### Work request
All that is wanted is the exact lines from the one with "Open the Чат chat icon" through the last line of the entries, with both ends kept and every picture left out.

————————

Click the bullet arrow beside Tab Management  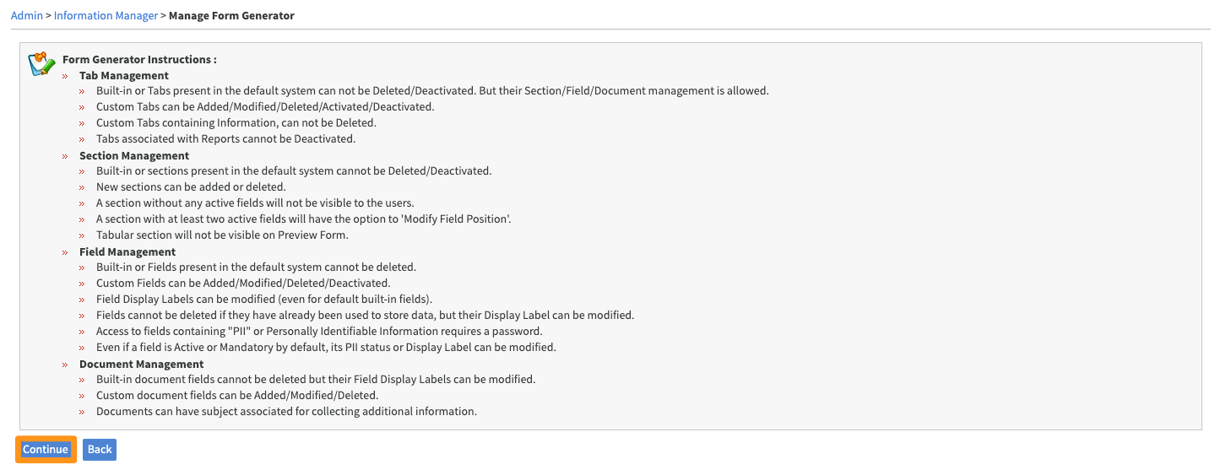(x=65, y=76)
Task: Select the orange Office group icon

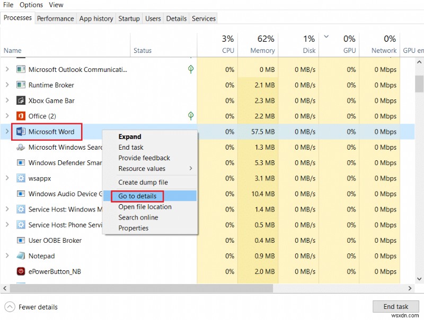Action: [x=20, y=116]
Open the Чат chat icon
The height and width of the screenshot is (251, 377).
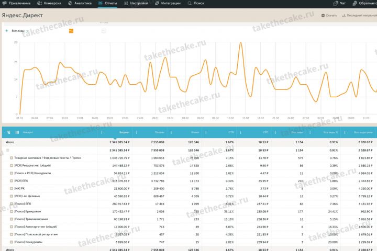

————————

### Solution to this problem
Open the Чат chat icon
The height and width of the screenshot is (251, 377).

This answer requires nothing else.